**TEXT BLOCK:**
────
Houle, Frances Anne (1979) Studies of alkyl free radicals and reaction mechanisms by photoelectron spectroscopy. Dissertation (Ph.D.), California Institute of Technology. http://resolver.caltech.edu/CaltechTHESIS:11022009-081650291
Application of vacuum ultraviolet photoelectron spectroscopy (UPS) to the study of simple alkyl free radicals and organic reaction mechanisms is described. A brief overview of the field of UPS of chemical transients, including a survey of the relevent literature, and a general introduction to topics covered in this thesis are given in Chapter 1. Chapters 2, 4 and 5 present results of UPS investigations of the first photoelectron bands of alkyl radicals produced by pyrolysis of the corresponding alkyl nitrites. Spectra have been obtained for methyl, ethyl, 1-propyl, 2-propyl, tert-butyl, cyclopentyl, cyclohexyl and 2-norbornyl radicals. Adiabatic ionization potentials determined for these species are used to calculate heats of formation of the ions, heterolytic bond dissociation energies of the corresponding alkanes, and proton affinities of the corresponding olefins. The shapes of the bands are discussed qualitatively in terms of structural differences between neutrals and positive ions. Chapter 3 is a discussion of the lowest energy conformations of ethyl and tert-butyl radicals. In particular, ESR and theoretical results from the literature are used to discuss the question of the planarity of alkyl radical centers. Chapters 4 and 6 present results of studies of the thermal decomposition mechanisms of 2-norbornyl, cyclopentyl and cyclohexyl radicals. Pyrolysis of the radicals is readily observed under the conditions necessary for their generation. The mechanisms deduced from the spectra are compared to those resulting from studies using classical techniques. In Chapter 7, experiments designed to assess the fate of reaction exothermicity in the pyrolysis of some strained azo compounds are described. The results indicate that very little of the available energy is released to vibration of the N_2 fragment. The implications of this observation for the transition states of the reactions that were studied are discussed.
────
**RECORDED DATA:**
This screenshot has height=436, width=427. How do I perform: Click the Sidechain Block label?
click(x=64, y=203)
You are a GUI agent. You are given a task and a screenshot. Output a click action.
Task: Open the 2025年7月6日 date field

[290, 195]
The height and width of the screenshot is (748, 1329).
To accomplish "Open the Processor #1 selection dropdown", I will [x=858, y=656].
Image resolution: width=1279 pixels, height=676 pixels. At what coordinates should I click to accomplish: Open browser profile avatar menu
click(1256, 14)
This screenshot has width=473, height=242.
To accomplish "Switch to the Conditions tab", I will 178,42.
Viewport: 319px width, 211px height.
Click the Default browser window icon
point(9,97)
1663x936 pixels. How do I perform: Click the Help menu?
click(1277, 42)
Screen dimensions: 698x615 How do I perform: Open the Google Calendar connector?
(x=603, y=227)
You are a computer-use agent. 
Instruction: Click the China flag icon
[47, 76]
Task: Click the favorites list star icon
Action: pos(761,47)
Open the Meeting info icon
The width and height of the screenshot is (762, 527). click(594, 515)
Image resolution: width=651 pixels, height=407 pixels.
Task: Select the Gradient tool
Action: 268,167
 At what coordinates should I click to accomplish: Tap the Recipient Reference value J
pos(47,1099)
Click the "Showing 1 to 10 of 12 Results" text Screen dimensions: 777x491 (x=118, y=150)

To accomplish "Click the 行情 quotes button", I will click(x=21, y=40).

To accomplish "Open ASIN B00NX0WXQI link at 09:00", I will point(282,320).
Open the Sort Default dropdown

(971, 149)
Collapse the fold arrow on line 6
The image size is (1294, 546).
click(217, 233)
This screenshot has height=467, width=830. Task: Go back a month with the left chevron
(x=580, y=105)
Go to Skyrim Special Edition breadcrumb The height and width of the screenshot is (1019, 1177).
────
**TASKS AND EXERCISES:**
(a) According to the dissertation abstract, what compounds were pyrolyzed to produce the alkyl radicals?
(b) Turn the dissertation abstract's paragraph beginning "Application of vacuum ultraviolet" into a bulleted list that keeps its main facts.

**ANSWER SET:**
(a) The corresponding alkyl nitrites.

(b)
- Subject: vacuum ultraviolet photoelectron spectroscopy (UPS) applied to simple alkyl free radicals and organic reaction mechanisms.
- Chapter 1: overview of UPS of chemical transients, a literature survey, and an introduction to the thesis topics.
- Chapters 2, 4 and 5: first photoelectron bands of alkyl radicals made by pyrolysis of alkyl nitrites.
  - Radicals covered: methyl, ethyl, 1-propyl, 2-propyl, tert-butyl, cyclopentyl, cyclohexyl and 2-norbornyl.
  - Adiabatic ionization potentials give ion heats of formation, heterolytic bond dissociation energies of the alkanes, and proton affinities of the olefins.
  - Band shapes are related to structural differences between neutrals and positive ions.
- Chapter 3: lowest energy conformations of ethyl and tert-butyl radicals, including whether alkyl radical centers are planar, based on ESR and theoretical results from the literature.
- Chapters 4 and 6: thermal decomposition mechanisms of 2-norbornyl, cyclopentyl and cyclohexyl radicals, compared with mechanisms found by classical techniques.
- Chapter 7: where reaction exothermicity goes in the pyrolysis of strained azo compounds. Very little energy goes to vibration of the N_2 fragment, and the chapter discusses what this means for the transition states.